§ Assigned task: With no additions or omissions, print the listing that follows.

§ Data supplied:
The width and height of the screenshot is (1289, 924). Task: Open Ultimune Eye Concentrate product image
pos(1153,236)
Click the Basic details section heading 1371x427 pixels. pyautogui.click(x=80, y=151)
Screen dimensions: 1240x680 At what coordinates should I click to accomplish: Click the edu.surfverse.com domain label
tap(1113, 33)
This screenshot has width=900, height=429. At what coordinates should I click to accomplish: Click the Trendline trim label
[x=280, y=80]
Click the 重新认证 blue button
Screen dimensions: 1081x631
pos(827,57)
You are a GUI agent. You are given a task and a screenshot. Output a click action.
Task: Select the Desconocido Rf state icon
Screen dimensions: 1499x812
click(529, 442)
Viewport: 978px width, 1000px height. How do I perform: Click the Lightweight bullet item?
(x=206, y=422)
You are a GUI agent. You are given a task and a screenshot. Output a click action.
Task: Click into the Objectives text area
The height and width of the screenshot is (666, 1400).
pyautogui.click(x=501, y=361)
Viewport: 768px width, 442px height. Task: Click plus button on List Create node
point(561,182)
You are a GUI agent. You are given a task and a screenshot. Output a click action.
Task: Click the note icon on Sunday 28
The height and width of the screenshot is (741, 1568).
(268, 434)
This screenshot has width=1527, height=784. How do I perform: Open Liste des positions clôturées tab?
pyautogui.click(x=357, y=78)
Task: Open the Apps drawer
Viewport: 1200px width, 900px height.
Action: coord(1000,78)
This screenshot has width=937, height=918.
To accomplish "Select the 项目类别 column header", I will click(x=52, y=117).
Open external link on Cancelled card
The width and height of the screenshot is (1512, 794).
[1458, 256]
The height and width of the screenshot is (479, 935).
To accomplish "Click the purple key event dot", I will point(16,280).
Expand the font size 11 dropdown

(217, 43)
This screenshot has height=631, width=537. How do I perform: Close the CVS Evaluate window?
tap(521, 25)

§ Answer space:
The width and height of the screenshot is (1289, 924). Task: Open Ultimune Eye Concentrate product image
pos(1153,236)
Click the Basic details section heading 1371x427 pixels. pyautogui.click(x=80, y=151)
Screen dimensions: 1240x680 At what coordinates should I click to accomplish: Click the edu.surfverse.com domain label
tap(1113, 33)
This screenshot has width=900, height=429. At what coordinates should I click to accomplish: Click the Trendline trim label
[x=280, y=80]
Click the 重新认证 blue button
Screen dimensions: 1081x631
pos(827,57)
You are a GUI agent. You are given a task and a screenshot. Output a click action.
Task: Select the Desconocido Rf state icon
Screen dimensions: 1499x812
click(529, 442)
Viewport: 978px width, 1000px height. How do I perform: Click the Lightweight bullet item?
(x=206, y=422)
You are a GUI agent. You are given a task and a screenshot. Output a click action.
Task: Click into the Objectives text area
The height and width of the screenshot is (666, 1400).
pyautogui.click(x=501, y=361)
Viewport: 768px width, 442px height. Task: Click plus button on List Create node
point(561,182)
You are a GUI agent. You are given a task and a screenshot. Output a click action.
Task: Click the note icon on Sunday 28
The height and width of the screenshot is (741, 1568).
(268, 434)
This screenshot has width=1527, height=784. How do I perform: Open Liste des positions clôturées tab?
pyautogui.click(x=357, y=78)
Task: Open the Apps drawer
Viewport: 1200px width, 900px height.
Action: coord(1000,78)
This screenshot has width=937, height=918.
To accomplish "Select the 项目类别 column header", I will click(x=52, y=117).
Open external link on Cancelled card
The width and height of the screenshot is (1512, 794).
[1458, 256]
The height and width of the screenshot is (479, 935).
To accomplish "Click the purple key event dot", I will point(16,280).
Expand the font size 11 dropdown

(217, 43)
This screenshot has height=631, width=537. How do I perform: Close the CVS Evaluate window?
tap(521, 25)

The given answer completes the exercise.